RAMSTEIN, Germany — About 650 people affiliated with the military retirement community across the garrison footprint attended the annual Retiree Appreciation Day co-hosted by U.S. Army Garrison Rhineland-Pfalz and the 86th Airlift Wing Oct. 13 at Ramstein Air Base Officers' Club.
The event kicked off with an official ceremony where retirees heard from the big three Kaiserslautern Military Community commanders and representatives from federal benefits agencies. Garrison Commander Col. Reid E. Furman was the first commander to welcome the crowd.
"This day is dedicated to all of you," said Furman during his remarks. "I salute your service and all that you continue to bring to forefront our community. I look forward to the day that my family and I will join the ranks of the military retired."
After the remarks, a question and answer session and a few special recognitions, the ceremony closed with a RAD favorite - the youngest and oldest retirees joining the commanders to cut the ceremonial cake.

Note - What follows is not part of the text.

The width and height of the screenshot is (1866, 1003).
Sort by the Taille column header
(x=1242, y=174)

The end of the ceremony did not mark the end of day – not by a longshot. Just outside the O-club’s main ballroom was a crowd of people waiting for the information fair and vaccine clinic to begin.
An event of this size couldn’t have been done without the help of volunteers and private donations – all coordinated by a small planning committee consisting of full-time Army and Air Force employees, service members and, of course, military retirees residing in the area. According to the head of that committee, Erik Thomsen – whose full-time duty is the garrison’s casualty manager and post-retirement service officer, said a RAD of this size wouldn’t have been possible without the committee and assistance from Landstuhl Regional Medical Center and the 86th Airlift Wing.

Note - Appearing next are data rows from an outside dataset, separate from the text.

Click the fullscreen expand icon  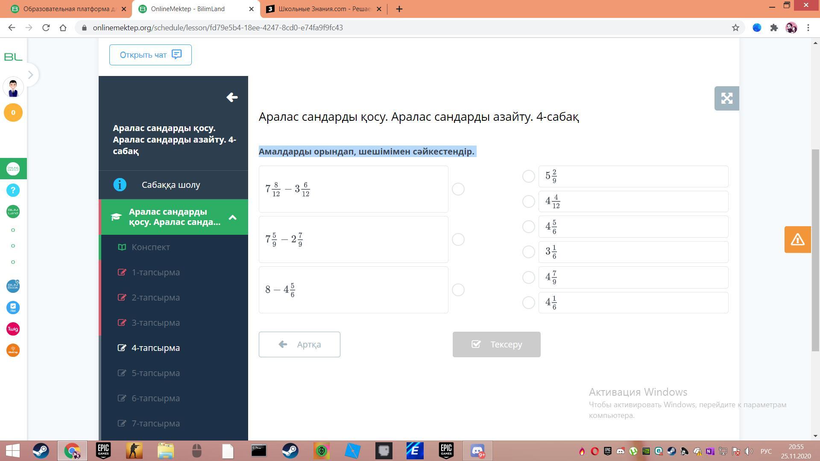tap(726, 99)
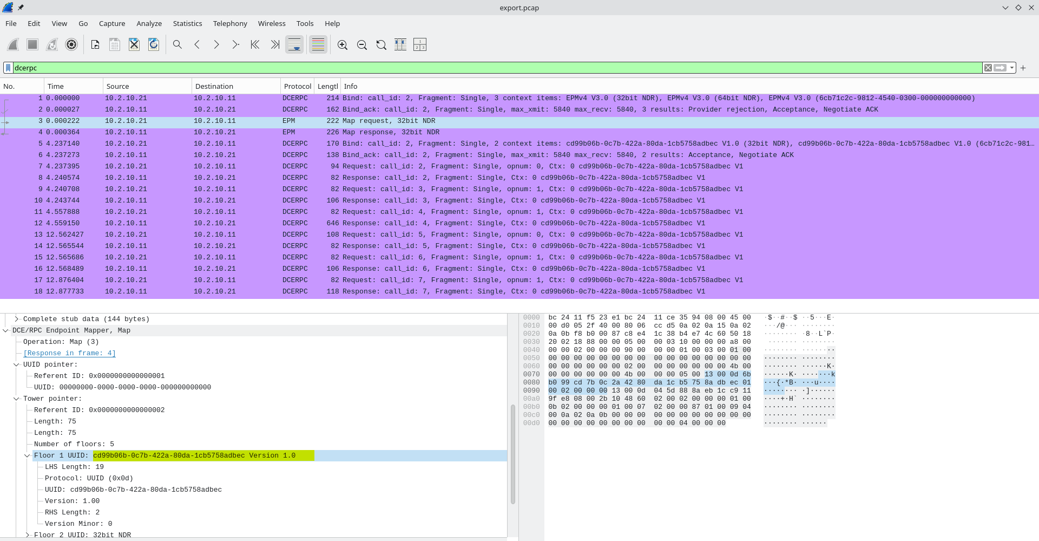Toggle packet list colorization

point(318,44)
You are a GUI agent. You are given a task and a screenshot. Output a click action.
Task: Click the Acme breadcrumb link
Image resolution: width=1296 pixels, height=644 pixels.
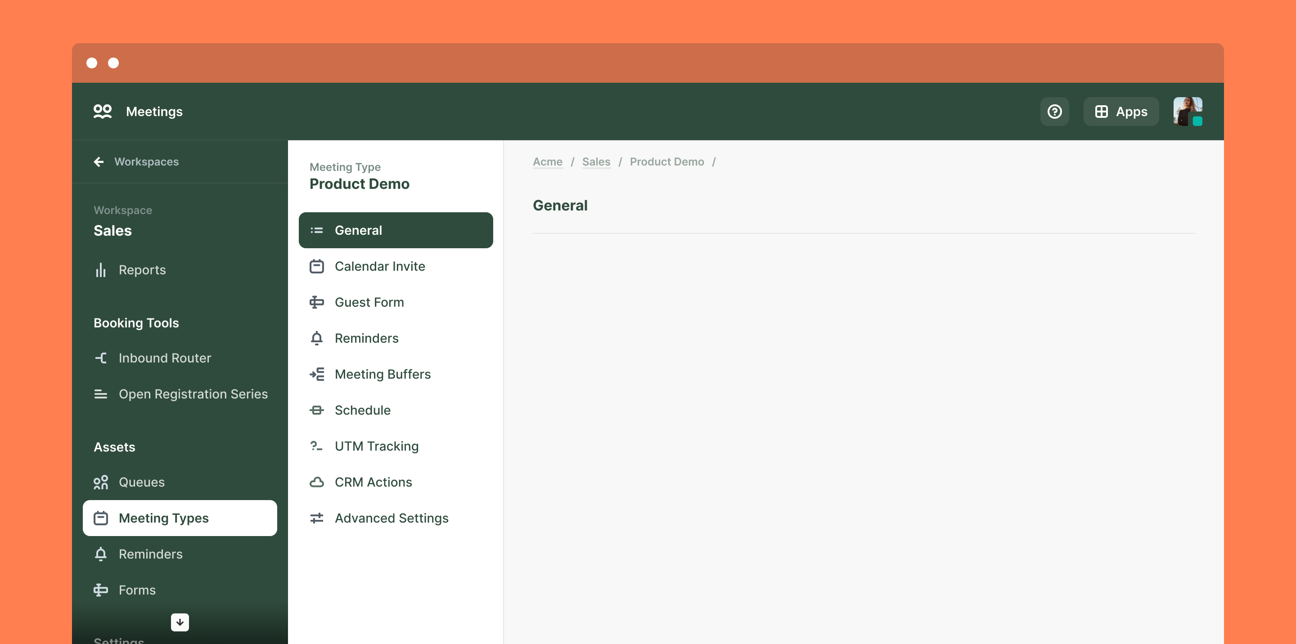547,162
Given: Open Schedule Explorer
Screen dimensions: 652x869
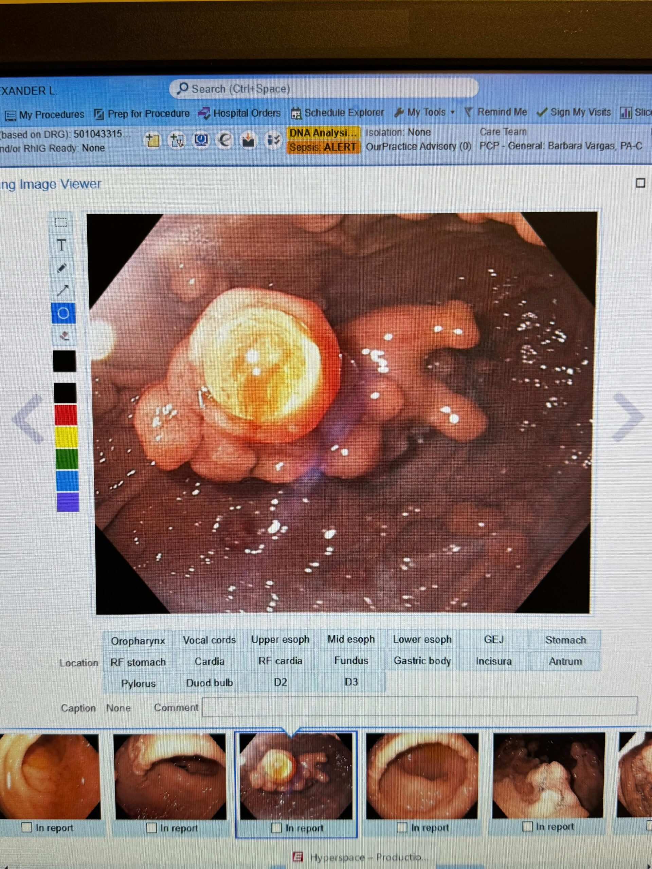Looking at the screenshot, I should 344,112.
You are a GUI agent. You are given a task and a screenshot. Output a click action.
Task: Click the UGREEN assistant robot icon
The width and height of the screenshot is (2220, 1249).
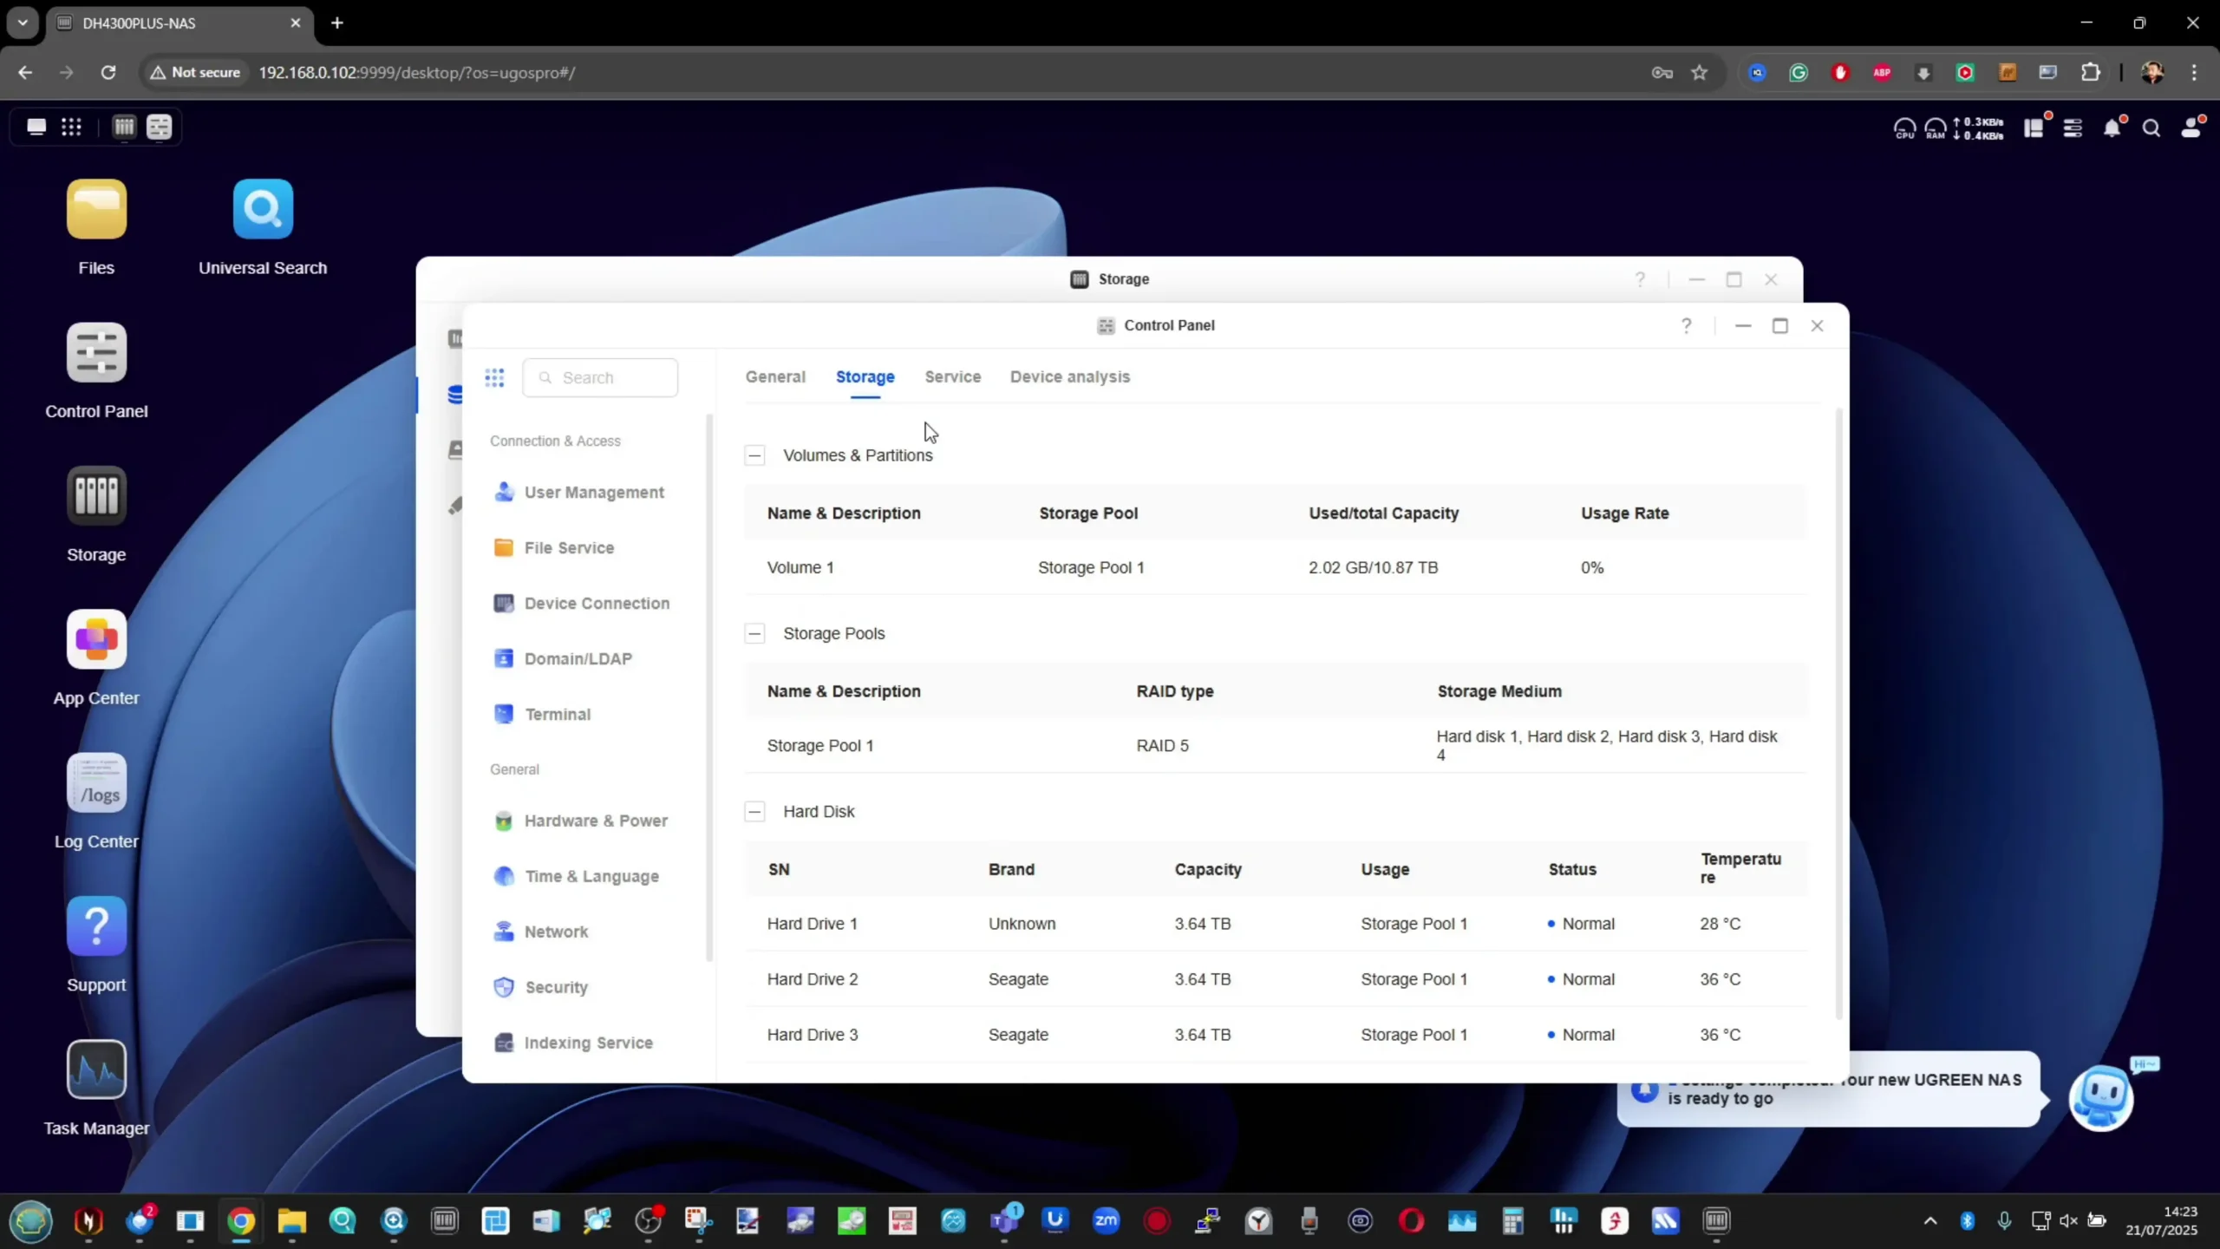[x=2100, y=1098]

“I can’t say enough good things about the committee that came together,” said Thomsen. “It truly was a team effort and I couldn’t be more proud of this…it far exceeds what we had in mind this year.”
According the Thomsen, attendance nearly doubled that of last year’s RAD. He said this event is such a popular one because it gives attendees who may be having a problem with their federal benefits, Social Security or Veteran Affairs for example, the opportunity to meet representatives in person. They also can receive flu and COVID-19 vaccines and be put in touch with the Army medical community.

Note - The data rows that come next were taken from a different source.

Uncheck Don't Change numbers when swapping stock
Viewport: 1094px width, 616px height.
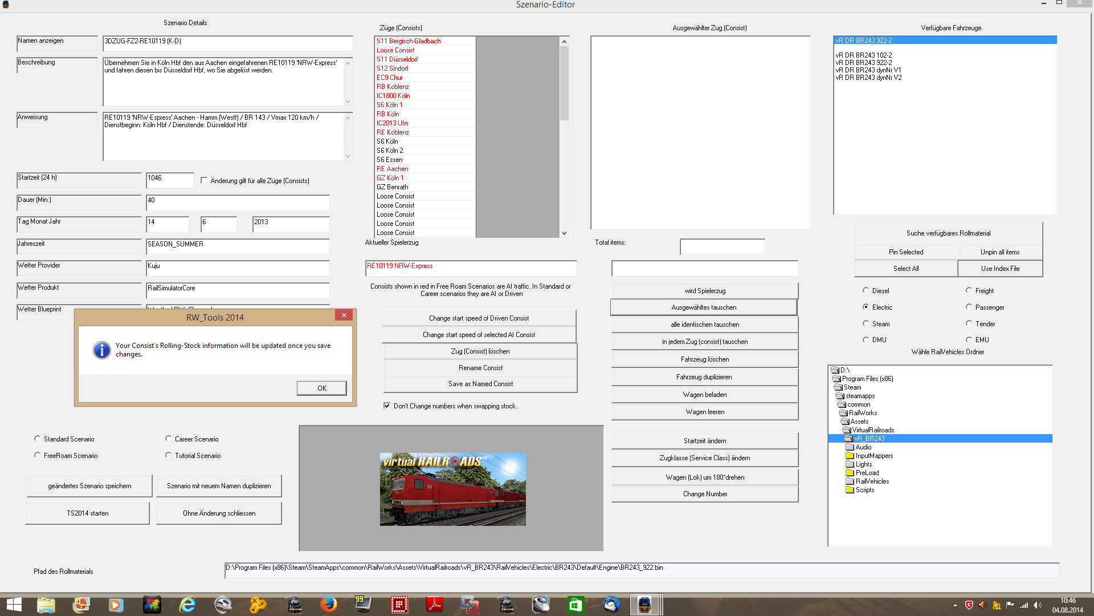(x=387, y=406)
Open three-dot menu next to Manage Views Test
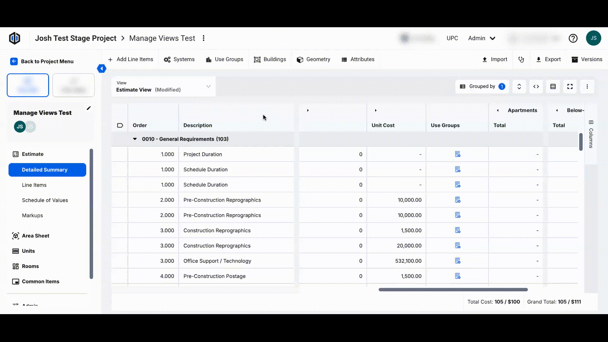Screen dimensions: 608x342 (x=204, y=38)
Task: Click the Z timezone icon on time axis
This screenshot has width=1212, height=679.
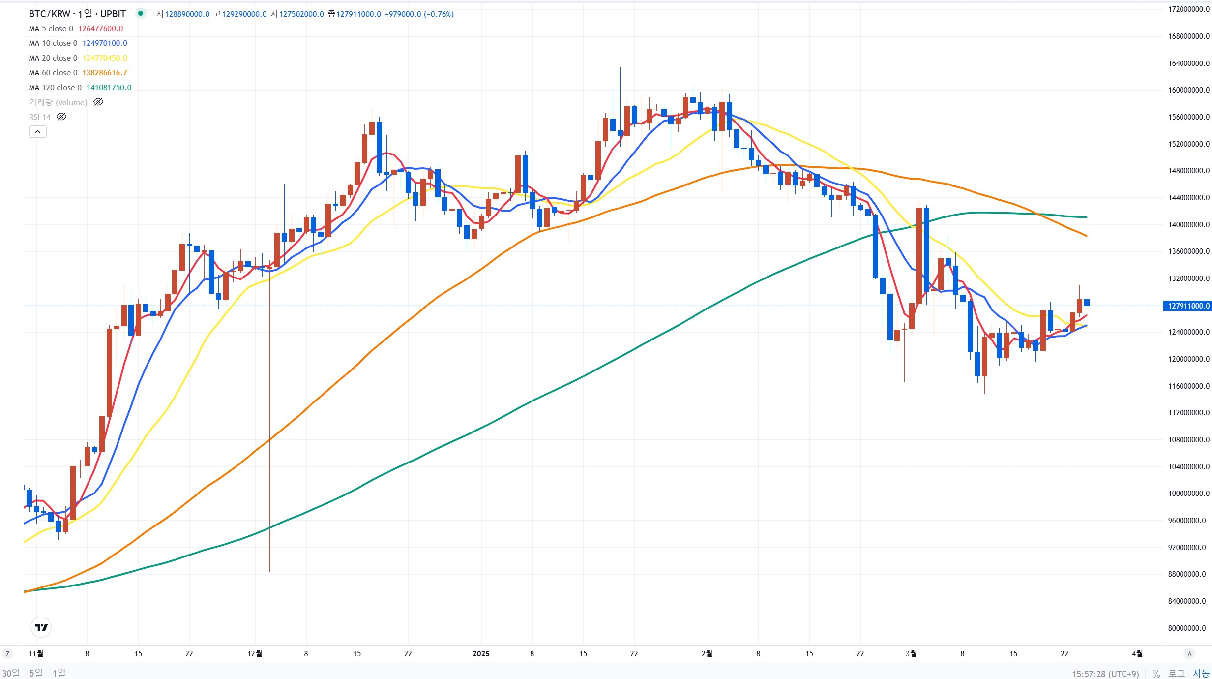Action: coord(7,654)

Retired Sgt. Major Roy Ogborn, who retired from the Army in 1988 and now resides in Heidelberg, said it’s tricky being a military retiree in Germany and that this event gives him a chance to network and meet the people who can help him out.
“Everybody’s pitched in and doing their thing. If you need help, ‘here’s my number.’ If you need a service, ‘come and see us.’ It’s there,” he said.
Thomsen said aside from the important information gathering aspect of the RAD, it’s simply a good time to get everyone together.
“They can see their battle buddies…they can rekindle old friendships and they can talk with other folks that have the same mindset.”
Next year’s RAD is scheduled for Oct. 18.